Additionally, a double clamped power converter module has also been employed to limit the short circuit current. Switches in the double clamped power converter module have a power rating between the power ratings of the switches of the half bridge power converter module and the full bridge power converter module. However, the double clamped power converter module includes additional electronic components in comparison to the full bridge power converter module. Use of these additional electrical components leads to higher costs and complexities in a modular approach.
Lately, another approach has been used to design the power converter module. This approach includes two switches and two capacitors in each power converter module. Such a power converter module allows easier insulation and better cooling during operation. However, this configuration fails to limit the short circuit current under DC fault conditions.
In accordance with an aspect of the present disclosure, a power converter module is provided. The power converter module includes a first converter leg and a second converter leg. The first converter leg includes a first switching unit and a second switching unit coupled in series. The second switching unit is disposed in a reverse orientation with respect to an orientation of the first switching unit. The second converter leg includes a third switching unit and a diode coupled in series. The third switching unit is disposed in a reverse orientation with respect to the orientation of the first switching unit. The power converter module also includes a first energy storage device operatively coupled between the first converter leg and the second converter leg. The power converter module further includes a second energy storage device operatively coupled between the first converter leg and the second converter leg.
In accordance with another aspect of the present disclosure, a power conversion system is provided. The power conversion system includes a plurality of phase units, where each phase unit is configured to convert power corresponding to a respective phase of an input power. Also, each phase unit includes a plurality of power converter modules coupled in series to each other. Moreover, each power converter module includes a first converter leg and a second converter leg. The first converter leg includes a first switching unit and a second switching unit coupled in series. The second switching unit is disposed in a reverse orientation with respect to an orientation of the first switching unit. The second converter leg includes a third switching unit and a diode coupled in series. The third switching unit is disposed in a reverse orientation with respect to the orientation of the first switching unit. The power converter module also includes a first energy storage device and a second energy storage device operatively coupled between the first converter leg and the second converter leg.
In accordance with yet another aspect of the present disclosure, a method for converting power is provided. The method includes coupling a first switching unit and a second switching unit in series to form a first converter leg, where the second switching unit is disposed in a reverse orientation with respect to an orientation of the first switching unit. The method also includes coupling a third switching unit and a diode coupled in series to form a second converter leg, where the third switching unit is disposed in a reverse orientation with respect to the orientation of the first switching unit. The method further includes operatively coupling a first energy storage device and a second energy storage device between the first converter leg and the second converter leg to form a power converter module. The method also includes operatively coupling a plurality of power converter modules to form a power conversion system configured to convert an input power to an output power. The method further includes limiting a fault condition in the power conversion system upon identifying the fault condition to minimize a DC fault current in the power conversion system.

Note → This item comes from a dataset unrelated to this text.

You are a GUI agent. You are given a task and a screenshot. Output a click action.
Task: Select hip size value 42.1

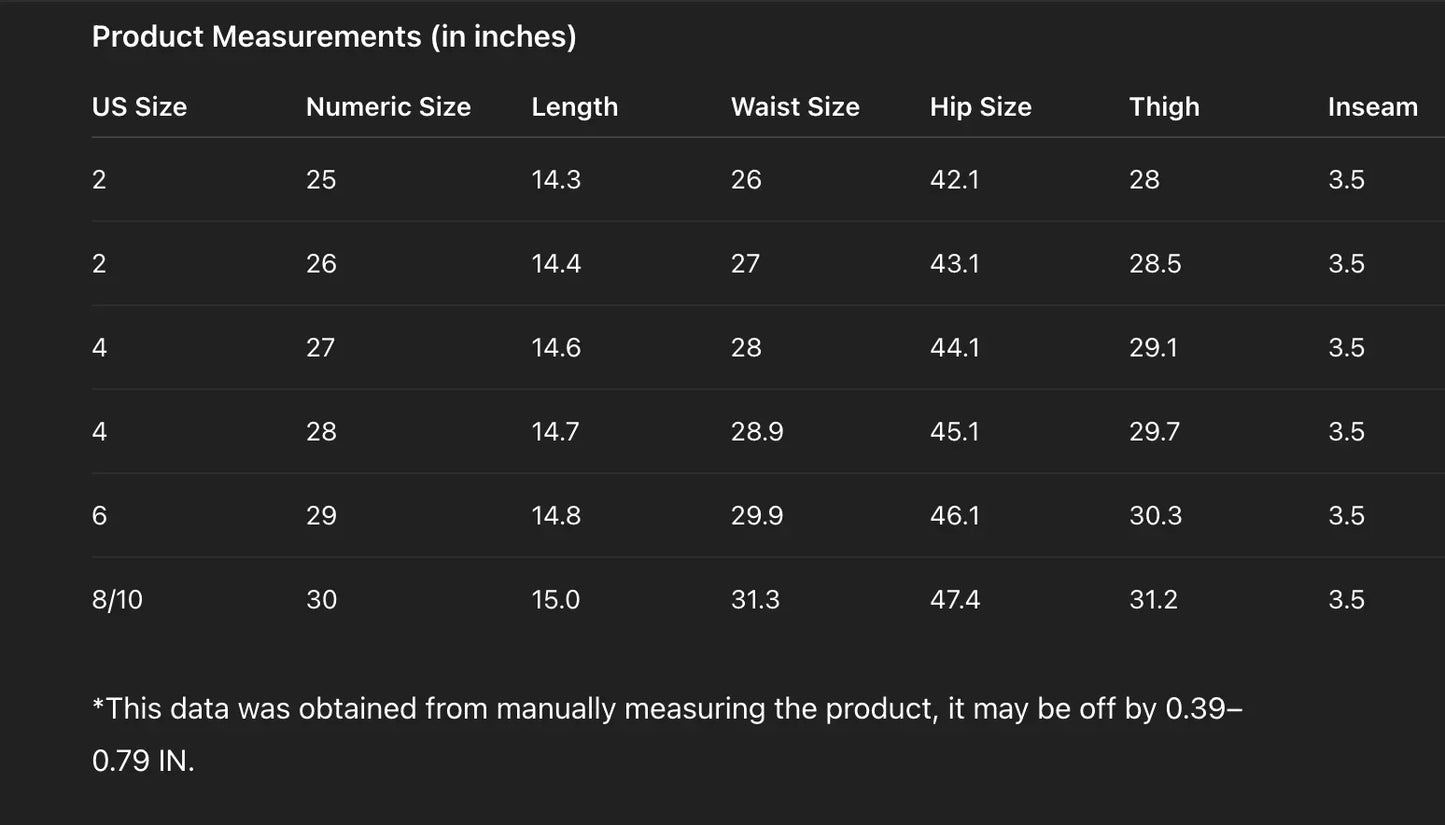tap(954, 180)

These and other features, aspects, and advantages of the present invention will become better understood when the following detailed description is read with reference to the accompanying drawings in which like characters represent like parts throughout the drawings, wherein:
Unless defined otherwise, technical and scientific terms used herein have the same meaning as is commonly understood by one of ordinary skill in the art to which this disclosure belongs. The terms “first”, “second”, and the like, as used herein do not denote any order, quantity, or importance, but rather are used to distinguish one element from another. Also, the terms “a” and “an” do not denote a limitation of quantity, but rather denote the presence of at least one of the referenced items. The term “or” is meant to be inclusive and mean one, some, or all of the listed items. The use of “including,” “comprising” or “having” and variations thereof herein are meant to encompass the items listed thereafter and equivalents thereof as well as additional items. The terms “connected” and “coupled” are not restricted to physical or mechanical connections or couplings, and can include electrical connections or couplings, whether direct or indirect. Furthermore, the terms “circuit,” “circuitry,” “controller,” and “processor” may include either a single component or a plurality of components, which are either active and/or passive and are connected or otherwise coupled together to provide the described function.
Aspects of the present disclosure are related to a power converter module and a power conversion system including the power converter module. In one embodiment, the power conversion system may include a high voltage direct current (HVDC) transmission system, a power distribution system, an electrical machine control system, or a combination thereof. The power conversion system includes a plurality of phase units. Moreover, each phase unit is configured to convert power corresponding to a respective phase of an input power. Furthermore, each phase unit includes a plurality of power converter modules coupled in series to each other.
The power converter module may include a first converter leg and a second converter leg. The first converter leg may include a first switching unit and a second switching unit coupled in series. The second switching unit may be disposed in a reverse orientation with respect to an orientation of the first switching unit. Furthermore, the second converter leg may include a third switching unit and a diode coupled in series. The third switching unit may be disposed in a reverse orientation with respect to the orientation of the first switching unit. Moreover, the power converter module may also include a first energy storage device and a second energy storage device operatively coupled between the first converter leg and the second converter leg.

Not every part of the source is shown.